主人公が他人の何気ない行動や言葉に劣等感を刺激されてイライラする様子なんて、それをストレートに表現しないのにとても共感を呼ぶのだ。何歳になっても女性は女性で老人になっても(老人だからこそ)若い自分より素敵な暮らしなんて!とジェラシーを感じる様子がいいなぁ。

少々個性的な人に囲まれているものの、淡々とした日常を送っている主人公。
でも食べ物や日常の描写がきっちり描かれているので、この小説はとても魅力的なんです。芥川賞らしい作品でありますね。
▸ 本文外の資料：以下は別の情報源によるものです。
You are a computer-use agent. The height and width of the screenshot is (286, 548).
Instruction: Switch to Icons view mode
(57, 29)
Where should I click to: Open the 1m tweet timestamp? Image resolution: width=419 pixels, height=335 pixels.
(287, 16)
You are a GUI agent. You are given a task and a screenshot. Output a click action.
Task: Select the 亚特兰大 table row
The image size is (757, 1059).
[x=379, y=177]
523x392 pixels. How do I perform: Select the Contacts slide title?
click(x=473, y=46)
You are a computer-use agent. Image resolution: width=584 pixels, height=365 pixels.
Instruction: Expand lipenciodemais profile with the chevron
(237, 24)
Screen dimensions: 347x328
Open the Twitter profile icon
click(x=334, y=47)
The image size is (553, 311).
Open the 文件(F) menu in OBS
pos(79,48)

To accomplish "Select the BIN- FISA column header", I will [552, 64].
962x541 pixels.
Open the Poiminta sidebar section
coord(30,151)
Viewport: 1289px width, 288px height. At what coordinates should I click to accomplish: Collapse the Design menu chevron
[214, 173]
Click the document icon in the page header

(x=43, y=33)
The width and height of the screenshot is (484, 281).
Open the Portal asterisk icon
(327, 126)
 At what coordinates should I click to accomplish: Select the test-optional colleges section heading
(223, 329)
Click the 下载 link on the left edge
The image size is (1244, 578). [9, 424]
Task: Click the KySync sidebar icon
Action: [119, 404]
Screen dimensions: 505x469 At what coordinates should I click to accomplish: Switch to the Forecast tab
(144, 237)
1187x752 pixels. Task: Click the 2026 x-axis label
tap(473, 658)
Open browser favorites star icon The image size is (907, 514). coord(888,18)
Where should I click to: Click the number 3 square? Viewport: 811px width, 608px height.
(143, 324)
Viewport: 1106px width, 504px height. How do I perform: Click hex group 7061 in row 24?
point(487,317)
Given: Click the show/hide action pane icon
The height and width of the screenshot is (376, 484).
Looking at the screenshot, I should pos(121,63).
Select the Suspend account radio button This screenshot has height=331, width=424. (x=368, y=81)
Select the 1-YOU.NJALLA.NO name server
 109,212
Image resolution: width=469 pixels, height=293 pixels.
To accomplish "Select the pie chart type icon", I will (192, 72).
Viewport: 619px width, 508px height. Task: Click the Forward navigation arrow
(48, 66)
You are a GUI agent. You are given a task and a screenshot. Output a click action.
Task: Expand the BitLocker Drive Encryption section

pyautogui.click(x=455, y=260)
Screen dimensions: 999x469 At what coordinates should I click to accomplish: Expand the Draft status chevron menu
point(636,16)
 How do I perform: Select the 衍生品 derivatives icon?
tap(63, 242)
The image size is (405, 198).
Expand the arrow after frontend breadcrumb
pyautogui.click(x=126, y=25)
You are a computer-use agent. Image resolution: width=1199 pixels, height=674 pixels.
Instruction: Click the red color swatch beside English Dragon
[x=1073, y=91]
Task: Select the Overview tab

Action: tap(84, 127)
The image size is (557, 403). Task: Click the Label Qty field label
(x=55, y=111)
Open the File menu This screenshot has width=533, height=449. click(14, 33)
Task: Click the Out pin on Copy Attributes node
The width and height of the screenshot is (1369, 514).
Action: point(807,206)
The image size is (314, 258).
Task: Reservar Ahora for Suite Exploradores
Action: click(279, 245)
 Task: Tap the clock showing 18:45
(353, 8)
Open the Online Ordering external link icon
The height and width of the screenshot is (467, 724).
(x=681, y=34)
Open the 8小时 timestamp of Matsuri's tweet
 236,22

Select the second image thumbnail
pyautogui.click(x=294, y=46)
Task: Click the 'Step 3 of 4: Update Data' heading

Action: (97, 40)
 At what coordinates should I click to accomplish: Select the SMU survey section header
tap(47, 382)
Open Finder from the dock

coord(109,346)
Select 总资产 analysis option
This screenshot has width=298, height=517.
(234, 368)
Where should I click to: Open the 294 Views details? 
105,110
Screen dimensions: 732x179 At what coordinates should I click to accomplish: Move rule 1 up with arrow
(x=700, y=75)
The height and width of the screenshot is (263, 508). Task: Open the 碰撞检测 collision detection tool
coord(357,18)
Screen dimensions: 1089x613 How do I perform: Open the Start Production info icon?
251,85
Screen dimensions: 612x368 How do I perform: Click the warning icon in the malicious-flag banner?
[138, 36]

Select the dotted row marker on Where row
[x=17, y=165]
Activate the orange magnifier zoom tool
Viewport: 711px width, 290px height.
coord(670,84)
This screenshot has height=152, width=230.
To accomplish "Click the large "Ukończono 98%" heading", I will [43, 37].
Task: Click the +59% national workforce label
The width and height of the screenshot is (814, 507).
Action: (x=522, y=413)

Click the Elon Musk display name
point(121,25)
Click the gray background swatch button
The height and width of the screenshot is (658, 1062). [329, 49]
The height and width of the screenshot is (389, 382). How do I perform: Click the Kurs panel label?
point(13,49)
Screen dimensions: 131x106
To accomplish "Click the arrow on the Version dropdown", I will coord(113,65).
余談ですが、最近1000万人が泣いたとかいう若者に人気のケータイ小説というものを読んでみたのですが、なんつうか・・・
★や♪を多用した文章で中身が何もない。主人公がどんな学校に通って、何を考えているのか。そしてどんな毎日を送っているかなど何も想像できない。とにかくドミノ倒しみたいに主人公に不幸が襲い掛かって、その主人公にとって人生で一大事の不幸でさえも、情景が何も描写されていないのです。多分、読書をしない中高生の層はそのスカスカの行間を、自分の生活とだぶらせて心理を主人公をマッチングさせて同情してるんだろうなぁって思う。例えば何も描写のない主人公の通う学校は、自分の通う学校での出来事と自動的に頭の中で変換して小説を読んだりしているんだろうなぁ。そうすれば小説の中の出来事がすごく身近なことに感じるもの。
そう考えるとケータイ小説って通常の小説を違って、読者が話を読んで想像する個々のゴール時点が全て違う気がする。

ま、それがいいとか悪いとかではないし、ケータイ小説が読書への入り口を広げてくれるならばそれでもいいなぁなんて思っていましたが。最近の若者の描写力ってこんなもんなんだろうなぁ・・・なんて失望していたけれど、同世代のこの作家のように見事な情景描写が出来る人をみるとまだまだ日本人も捨てたもんじゃないなぁっと安心します。